Last week, Labour MPs threatened to use the Government’s Crime and Policing Bill to achieve the cherished goal of the pro-abortion lobby – full decriminalisation of abortion.
If we weren’t so used to this almost monomaniacal desire to push “abortion rights” as far as they can go, we might find the timing of this surprising. After all, there is a lot going on politically already – the Government are having to stave off a rebellion on cuts to welfare spending, all while trying to keep the peace between warring factions abroad. This is without even factoring in the political bandwidth being taken up by an assisted suicide bill, which, while not technically a Government Bill, is widely seen as having some level of official support. Is this really the time to throw another highly controversial issue into the mix?
One could also point to the fact that the last time this was tried – the amendments to the Criminal Justice Bill in the dying days of the last Government – it didn’t go down so well. Given that the move was very clearly sparked by the case of Carla Foster case, where baby Lily was killed by abortion pills at about 34 weeks gestation, it was obvious that the goal was abortion up to birth – and people were horrified. The British public was clearly not behind allowing abortion at any point for any reason, and I doubt that has changed in the last few months.
However, the key reason why this move is ill-timed is that we know that keeping abortion regulated by criminal law is more necessary than ever. In the last few weeks, Stuart Worby, who surreptitiously administered abortion pills to his pregnant partner, killing her 15-week-old baby, had his sentence extended by five years.
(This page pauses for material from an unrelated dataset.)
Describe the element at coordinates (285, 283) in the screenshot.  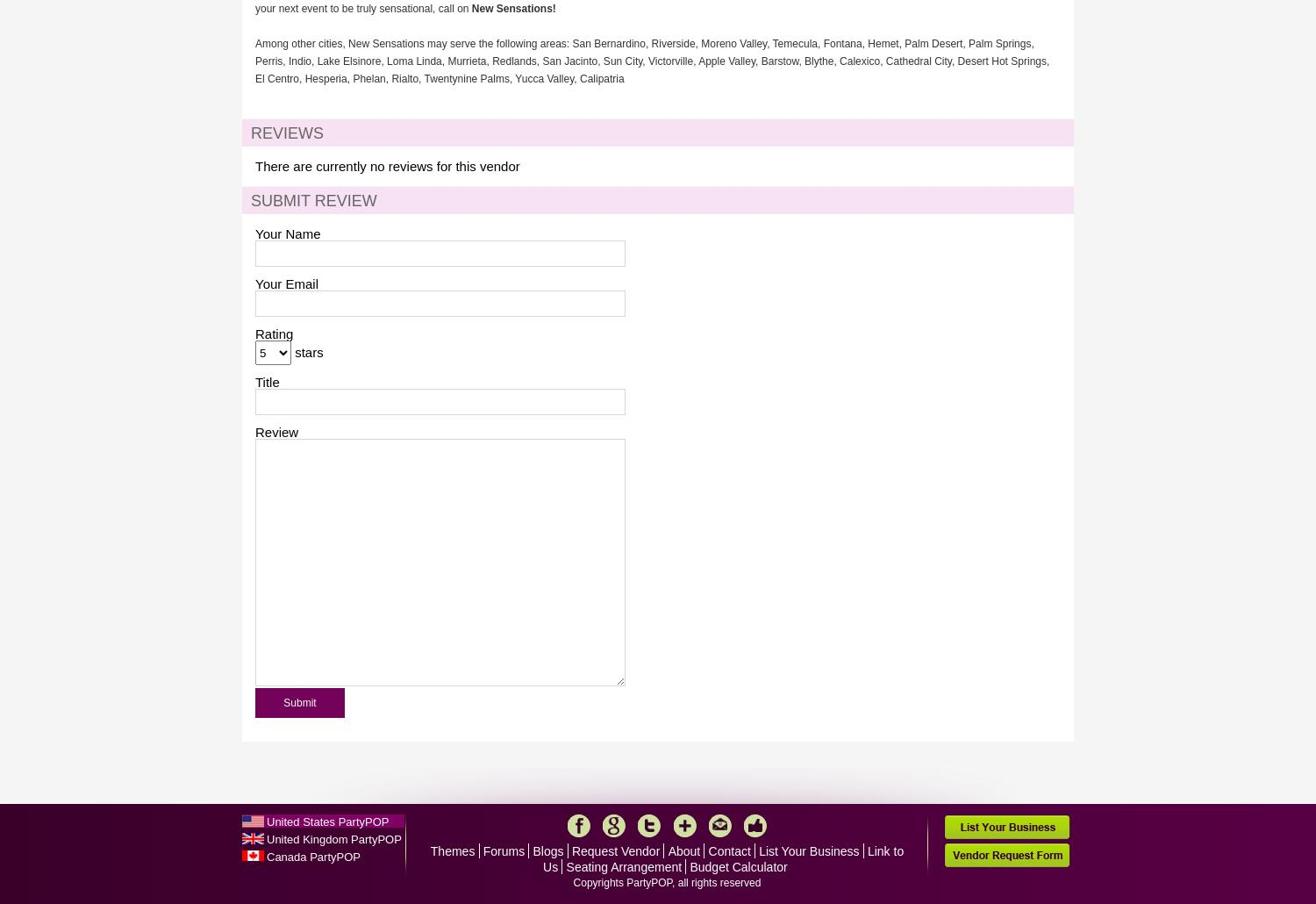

The abortion pills were administered via a sexual assault, and Mr Worby’s sentence on that charge was increased by eight years to 15. Crucially, he was also sentenced for “administering poison with intent to cause a miscarriage”, an offence under section 58 of the 1861 Offences Against the Person Act (his sentence was increased from 12 years to 17). It is this provision that underlies the law on abortion, and it is often derided by abortion advocates as an “outdated Victorian law”.
It is cases like that of Stuart Worby that give the lie to the claim that the abortion law is a cruel means to persecute vulnerable women. The longest sentence ever given to a woman who procured her own abortion was three and a half years, and that was an extreme and shocking case of an abortion a few days before full term, with the baby’s body never found. Many prosecutions under this law are in fact against abusive men, of whom Worby is the latest example.
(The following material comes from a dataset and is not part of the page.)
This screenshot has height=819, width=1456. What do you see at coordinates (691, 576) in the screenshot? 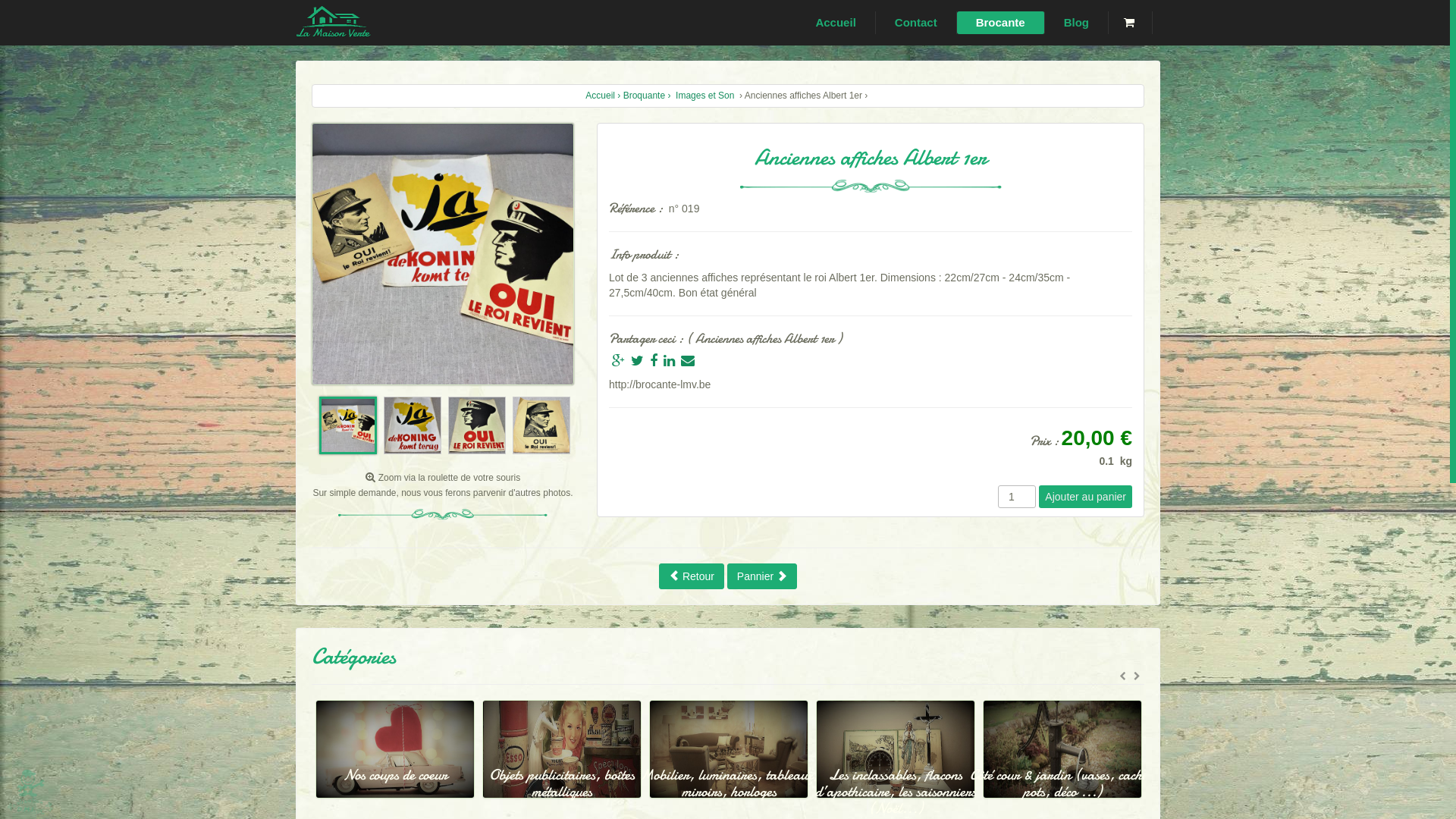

It is worth dwelling on the harm done to the unnamed victim. She has since been unable to conceive with a new partner, and, despite fertility treatment, has been told that she might never do so.
She said: “Although two years have passed, I carry a dead weight that will never leave, that I failed to protect my baby.
“This pain will never leave me knowing that this baby might be my only chance to have a child.
“Being pregnant was a dream for me with a man I thought I loved. I was naive, having been raised to trust people.”
While it was right that Worby was sentenced for the sexual assault, that crime alone would in no way cover the extent to which the woman has suffered. The fact that he was specifically charged with the death of the baby is surely justice, and IT recognises the loss that she has suffered. Without this provision in law, he could only be charged with harm to the mother (funnily enough, the offence of grievous bodily harm is also enshrined in the 1861 Act, but I’ve never heard calls for that to be repealed because it was passed during the reign of Queen Victoria).
Do we really want a situation where men like Worby cannot be held accountable by the law for the death of an unborn baby? Moreover, because of other changes to the abortion law that the very same activists campaigned for, such offences are now more possible than ever before. Worby was able to obtain the deadly abortion drugs by asking an accomplice, Nueza Cepeda, to lie to an abortion provider via a telemedicine consultation.
This is not the first case of another party using the pills by post policy to obtain the drugs for use on someone else. In 2022, a woman called Georgia Day was sentenced after being convicted of lying to a BPAS operative over the phone to obtain abortion drugs to give to her lover, who intended to use them on his pregnant partner.
If these MPs really want to protect vulnerable women, removing the law that holds abusers to account for causing the deaths of their babies is not the way to go. Instead, they should scrap the real abusers’ charter – the pills-by-post scheme.